Lawrence Block was early out of the gates with a crime novel, Small Town, that drew its sweeping story from the aftermath of the September 11, 2001, U.S. terrorist attacks, only to be followed closely by John le Carré (Absolute Friends) and Dan Fesperman (The Warlord's Son). Now comes S.J. Rozan. In Absent Friends, this Edgar Award-winning author takes a wide detour from her series featuring Manhattan private eyes Lydia Chin and Bill Smith (Winter and Night) to deliver a standalone yarn that is much more satisfying as a character study than a mystery.

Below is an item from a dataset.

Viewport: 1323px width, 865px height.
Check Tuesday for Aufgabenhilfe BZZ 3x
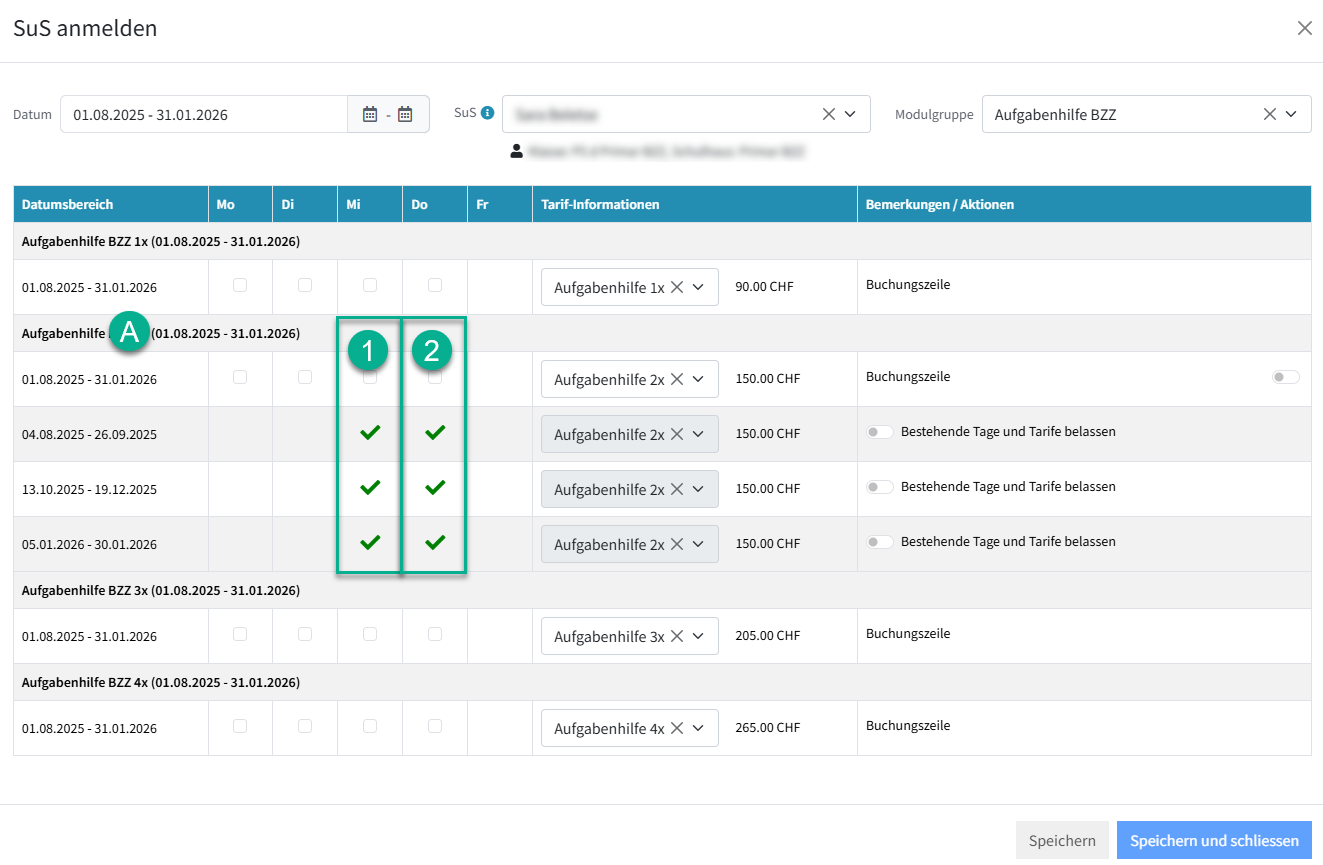tap(305, 634)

Jimmy McCaffery, a decorated 46-year-old captain with the New York City Fire Department, was "notoriously publicity-shy but famous for daredevil heroic deeds." His death in the collapsing World Trade Center quickly came to symbolize the abundant sacrifices made on 9/11, as well as the ability of New Yorkers to mine courage from catastrophe. But when a newspaper alleges that McCaffery had long been funneling money from "a Staten Island developer and reputed organized crime figure" to the widow of Mark Keegan, a mechanic who'd been convicted for the 1979 self-defense shooting of a wannabe mobster (only to later perish during a prison fight), more than just McCaffery's reputation is put at risk. So are the late firefighter's closest childhood friends, who have maintained his secrets for much too long; Keegan's son, who has grown to accept his father's early demise and to hero-worship McCaffery; and Phil Constantine, the lawyer who defended Keegan and has since tried to engineer a relationship with his widow. When Harry Randall, the once-renowned newspaperman responsible for unearthing the McCaffery scandal, is killed in a fall from the Verrazano Narrows Bridge--is it suicide, or something more nefarious?--his much younger girlfriend, reporter Laura Stone, determines to continue that investigation. No matter where it leads, or who it might hurt.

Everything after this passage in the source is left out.